Quant à la notion de risque négligeable, Tamarii Moruroa a demandé sa suppression dès la troisième réunion du Coscen en 2012.

Notre association est membre de droit du Coscen, de la Commission consultative de suivi des conséquences des essais nucléaires (CCSCEN), depuis sa création, ainsi que de la commission locale d'information des anciens sites d'expérimentation nucléaire du Pacifique. Elle a aussi été représentée au CESC par notre président, élu pour un mandat de quatre ans de septembre 2018 à septembre 2022.

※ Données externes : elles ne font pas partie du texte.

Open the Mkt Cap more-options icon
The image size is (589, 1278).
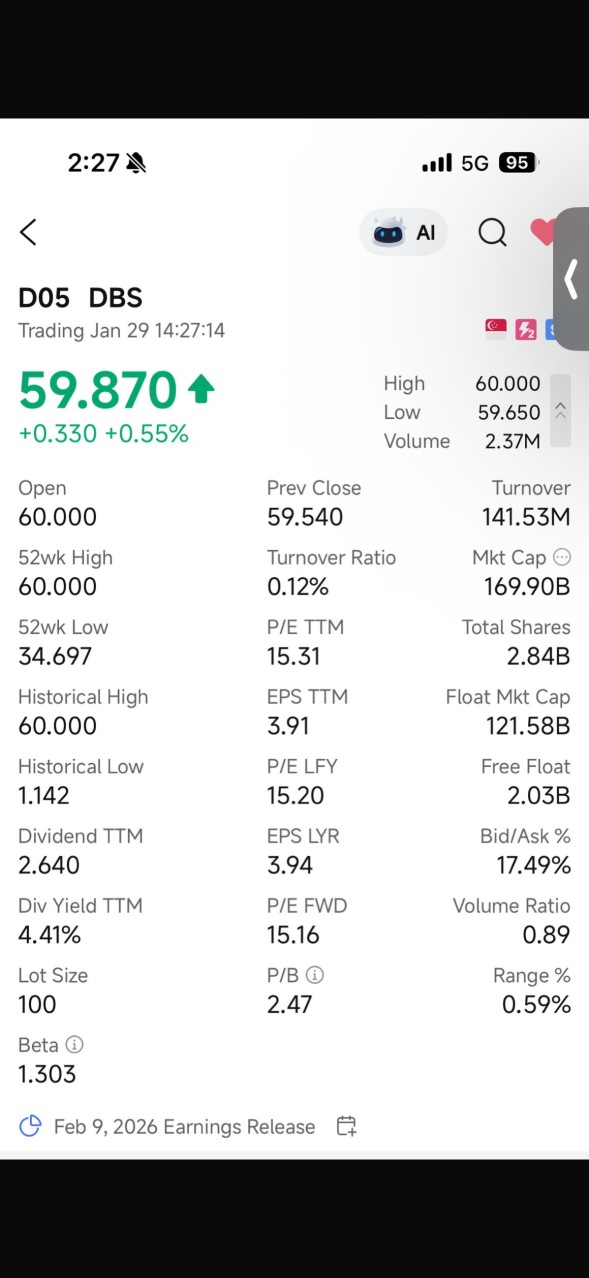(x=562, y=557)
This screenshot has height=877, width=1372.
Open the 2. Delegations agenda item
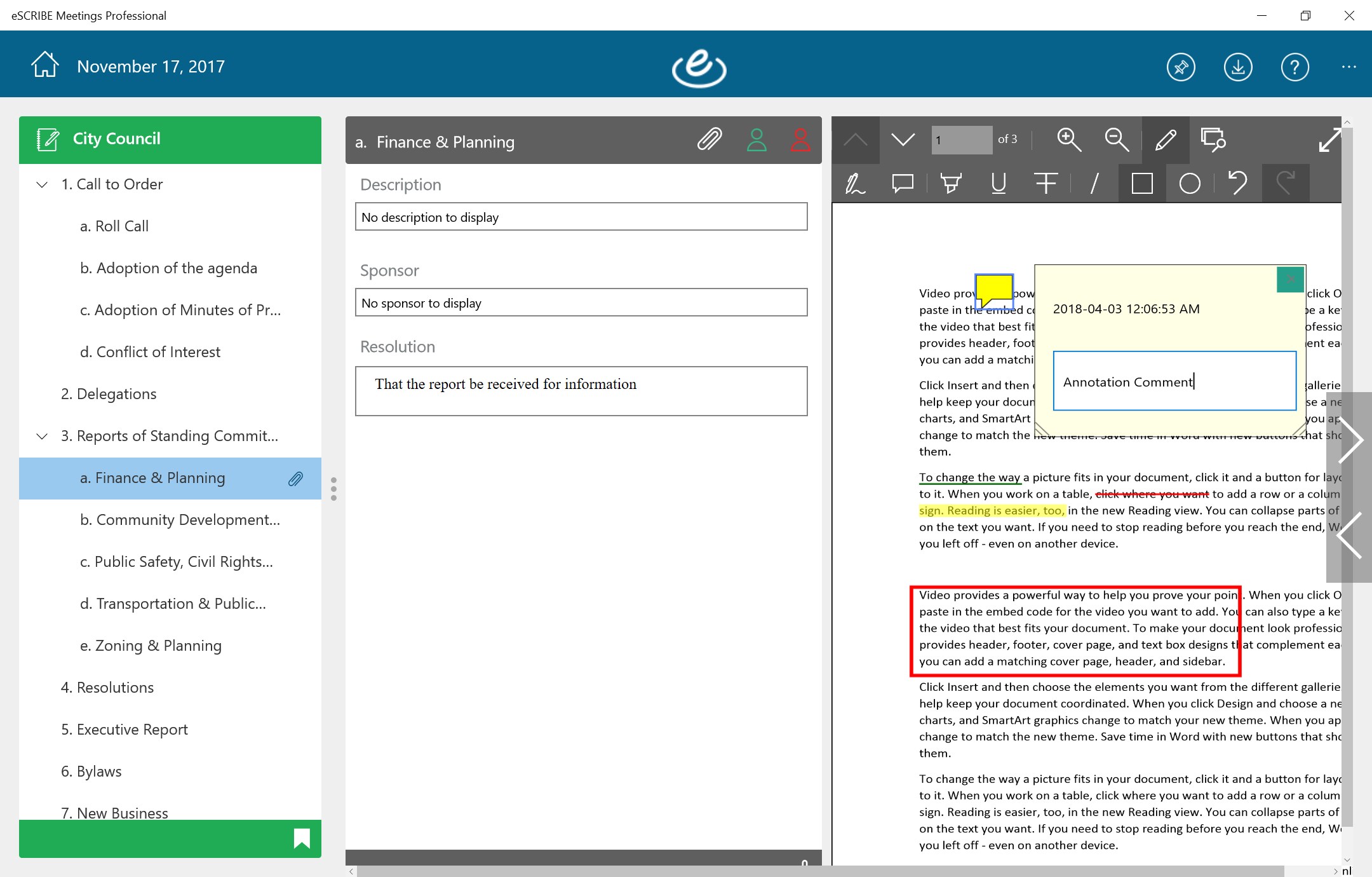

J'en viens à nos demandes et revendications.

Premièrement, l'attribution du titre de reconnaissance de la Nation (TRN) aux vétérans des essais nucléaires français, demande récurrente de Tamarii Moruroa depuis 2009.

Deuxièmement, la réalisation de recherches sur l'ADN des enfants de personnes ayant pu être contaminées, afin de déterminer si la contamination radioactive est transmissible et emporte des conséquences sur les générations futures. Cela permettrait de faire éclater la réalité et d'éviter d'affirmer que tous les cancers sont dus aux essais nucléaires.

Troisièmement, la conduite d'études scientifiques sur les risques et conséquences des faibles doses sur la santé et l'environnement. Pour l'association Tamarii Moruroa, le nombre de maladies pris en compte par la loi Morin doit être élargi en ajoutant les cancers du pancréas et du pharynx. A la suite d'un courrier que nous avons adressé à la ministre de la santé, les cancers de la vésicule biliaire et des voies biliaires ont été retenus par la CCSCEN lors de sa réunion du 11 février 2019, faisant passer le nombre des maladies reconnues de 21 à 23.

Je rappelle que les cancers du pancréas et du pharynx figurent dans la liste du Comité scientifique des Nations unies pour l'étude des effets des rayonnements ionisants (UNSCEAR). Nous espérons qu'ils seront donc ajoutés lors de la prochaine réunion de la CCSCEN, étant entendu que celle-ci ne s'est pas réunie en présentiel depuis 2019, et que la dernière réunion, organisée en visioconférence en 2021, ne s'était pas très bien passée.

Quatrièmement, nous demandons qu'un médecin polynésien représente la Polynésie française au sein du Civen.

Cinquièmement, nous appelons de nos vœux le remboursement des frais engagés par la CPS pour les maladies radio-induites listées dans la loi Morin depuis le début des essais nucléaires.

Sixièmement, nous souhaitons que les demandeurs puissent bénéficier de l'aide juridictionnelle à tous les stades de la procédure d'indemnisation, ainsi que la prise en charge des frais de déplacement des requérants pour défendre leur dossier devant le Civen.

Septièmement, enfin, nous demandons depuis plusieurs années que soit lancée une véritable étude épidémiologique en Polynésie française, au-delà de l'expertise collective conduite par l'Institut national de la santé et de la recherche médicale (Inserm) sur les conséquences sanitaires des essais nucléaires sur la population de la Polynésie française. Nous souhaitons ainsi que soient poursuivis les travaux de Florent de Vathaire, directeur de recherche à l'Inserm, sur la thyroïde, et que soit engagée une étude sur les maladies transgénérationnelles visant à comprendre l'impact des rayonnements ionisants à faible dose sur les descendants des personnels militaires et civils employés et de la population de la Polynésie française à l'époque des essais nucléaires français de 1960 à 1996. Nous soutenons à ce sujet le projet initié par M. de Vathaire dans le cadre de la collaboration entre l'Université Paris-Sud 11 et l'Institut Gustave Roussy.